== Dataset entries
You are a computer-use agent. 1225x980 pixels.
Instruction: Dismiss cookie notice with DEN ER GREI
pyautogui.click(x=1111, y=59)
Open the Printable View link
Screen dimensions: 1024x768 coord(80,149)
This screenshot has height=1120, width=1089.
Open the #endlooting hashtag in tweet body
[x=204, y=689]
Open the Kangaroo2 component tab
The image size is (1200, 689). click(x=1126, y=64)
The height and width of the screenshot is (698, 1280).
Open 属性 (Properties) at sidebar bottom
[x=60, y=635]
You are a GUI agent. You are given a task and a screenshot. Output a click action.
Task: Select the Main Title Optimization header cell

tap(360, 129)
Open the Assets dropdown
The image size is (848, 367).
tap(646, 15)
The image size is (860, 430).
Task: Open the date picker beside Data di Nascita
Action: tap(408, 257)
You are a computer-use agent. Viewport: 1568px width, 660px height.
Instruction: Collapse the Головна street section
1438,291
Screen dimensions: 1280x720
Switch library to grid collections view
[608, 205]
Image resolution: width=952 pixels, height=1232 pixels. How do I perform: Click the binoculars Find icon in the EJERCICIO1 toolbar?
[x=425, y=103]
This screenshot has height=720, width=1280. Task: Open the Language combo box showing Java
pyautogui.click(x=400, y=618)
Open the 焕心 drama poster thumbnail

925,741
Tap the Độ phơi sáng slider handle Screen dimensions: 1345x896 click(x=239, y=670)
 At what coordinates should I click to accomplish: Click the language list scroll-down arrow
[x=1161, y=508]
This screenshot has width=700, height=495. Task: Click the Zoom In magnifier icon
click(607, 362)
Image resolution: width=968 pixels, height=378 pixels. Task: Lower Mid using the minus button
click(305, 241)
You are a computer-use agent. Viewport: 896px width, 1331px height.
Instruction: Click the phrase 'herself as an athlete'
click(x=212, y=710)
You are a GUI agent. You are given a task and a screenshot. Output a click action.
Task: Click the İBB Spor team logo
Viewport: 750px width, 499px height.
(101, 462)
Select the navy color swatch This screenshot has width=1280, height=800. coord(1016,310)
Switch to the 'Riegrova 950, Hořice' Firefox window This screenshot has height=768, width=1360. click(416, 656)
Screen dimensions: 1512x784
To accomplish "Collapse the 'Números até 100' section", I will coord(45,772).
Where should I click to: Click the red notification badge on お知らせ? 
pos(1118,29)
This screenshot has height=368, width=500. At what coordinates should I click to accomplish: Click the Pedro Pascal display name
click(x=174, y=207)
====
▸ **Task brief**
Beginning with the first line of the entries, repeat each line exactly until you have reproduced the one containing "The height and", and add nothing further.

▸ **Output for this exercise**
You are a computer-use agent. 1225x980 pixels.
Instruction: Dismiss cookie notice with DEN ER GREI
pyautogui.click(x=1111, y=59)
Open the Printable View link
Screen dimensions: 1024x768 coord(80,149)
This screenshot has height=1120, width=1089.
Open the #endlooting hashtag in tweet body
[x=204, y=689]
Open the Kangaroo2 component tab
The image size is (1200, 689). click(x=1126, y=64)
The height and width of the screenshot is (698, 1280).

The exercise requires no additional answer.